Beyond the FAIR plan, Lara has been developing comprehensive new rules for the industry that would enable insurers in California to propose rate increases based on forward-looking climate change data and reinsurance costs, changes he says will stabilize the market.
In a reminder of the stakes, the FAIR plan agreement was unveiled as the state battles its largest wildfire of the year so far. The Park Fire in Northern California has scorched more than 164,000 acres (66,000 hectares), prompting widespread evacuations and destroying almost 135 structures.
Firefighters are struggling to control the rapidly spreading fire, which remained at 0% containment Friday morning.
In a statement, the FAIR plan said it was working with the insurance department on a “rate filing for the increased commercial policy limit.” It has 120 days to submit the filing and another 120 days after it’s approved to make the policy available to customers.
The planned changes raise the coverage available from $20 million per location to $20 million per building, up to a total of $100 million per location, an effort to ease the strain on homeowners associations and other commercial property owners. The higher limits will be available for three years — enough time for the state’s new regulations to take effect.
While enrollment in the plan will grow and its liabilities will increase in the short-term, the state is responding to “an immediate need,” said Michael Soller, a spokesperson for the insurance department.
The agreement also defines how losses will be shared if the program exhausts its own reserves. In that scenario, the companies will be liable for half the cost of losses of up to $2 billion in total claims — $1 billion for residential and $1 billion for commercial. The other half can be recouped from policyholders if the insurance commissioner approves.
While Lara said the changes would protect policyholders from “an escalating spiral of uncertainty and negative consequences,” critics said the arrangement puts insurance customers at risk of bailing out companies.
“If the FAIR Plan gets into trouble it will be because insurance companies dumped too many Californians onto its books,” said Carmen Balber, executive director of Consumer Watchdog. “Those companies should be on the hook for the fallout, not every consumer in the state.”
The American Property Casualty Insurance Association, a trade group, called the deal “an important step toward restoring the FAIR plan’s financial stability and ensuring consumers have access to the coverage they need.”
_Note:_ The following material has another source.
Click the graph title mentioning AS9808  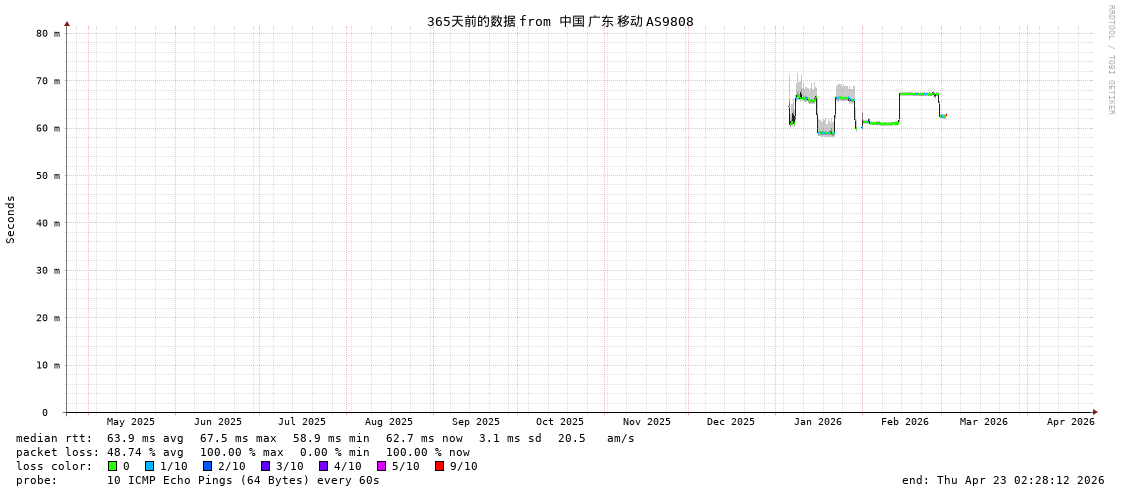(x=560, y=21)
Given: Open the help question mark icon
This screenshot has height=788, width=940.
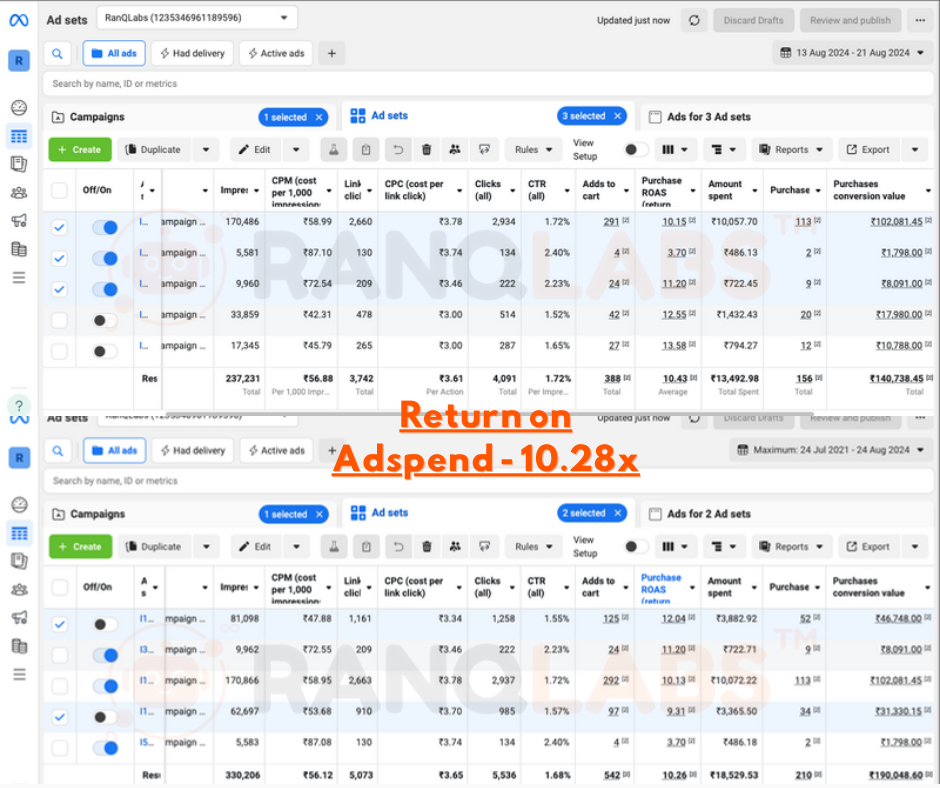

In the four months since a Bloomberg Green investigation revealed how California’s FAIR plan was largely unprepared for the rising risks and costs of wildfires, the state has proposed a slew of changes designed to lure private insurers back to the market in an attempt to reduce the number of homeowners relying on the last-resort program.
The FAIR plan is being sued by residents across the state who allege the coverage provided fails to meet minimum legal requirements, leaving them uncompensated for smoke and fire damage. The FAIR plan declined to comment on pending litigation.
Homeowners and policymakers in other states, including Florida, Louisiana and Colorado, are grappling with similar dynamics. US Representative Adam Schiff, a California Democrat who’s running for the Senate, has proposed a federal reinsurance program to stifle soaring home insurance rates.
While insurance companies are nervous over the expanded liability for the California plan, the proposal creates a structure that allows them to spread their risk, said Rex Frazier, president of the Personal Insurance Federation of California, an industry trade group.
“Having a short term expansion where we know that there’s a source of revenue that exists to pay those claims, we understand that and and at this point, we’re certainly open to anything that increases the sustainability of the market,” he said. “It provides a way where we can have some stability instead of right now, which is a very chaotic system.”
The proposed changes also require the plan to report more regularly on its financial status and claims. Currently, the FAIR plan is required to provide a progress report to the state annually.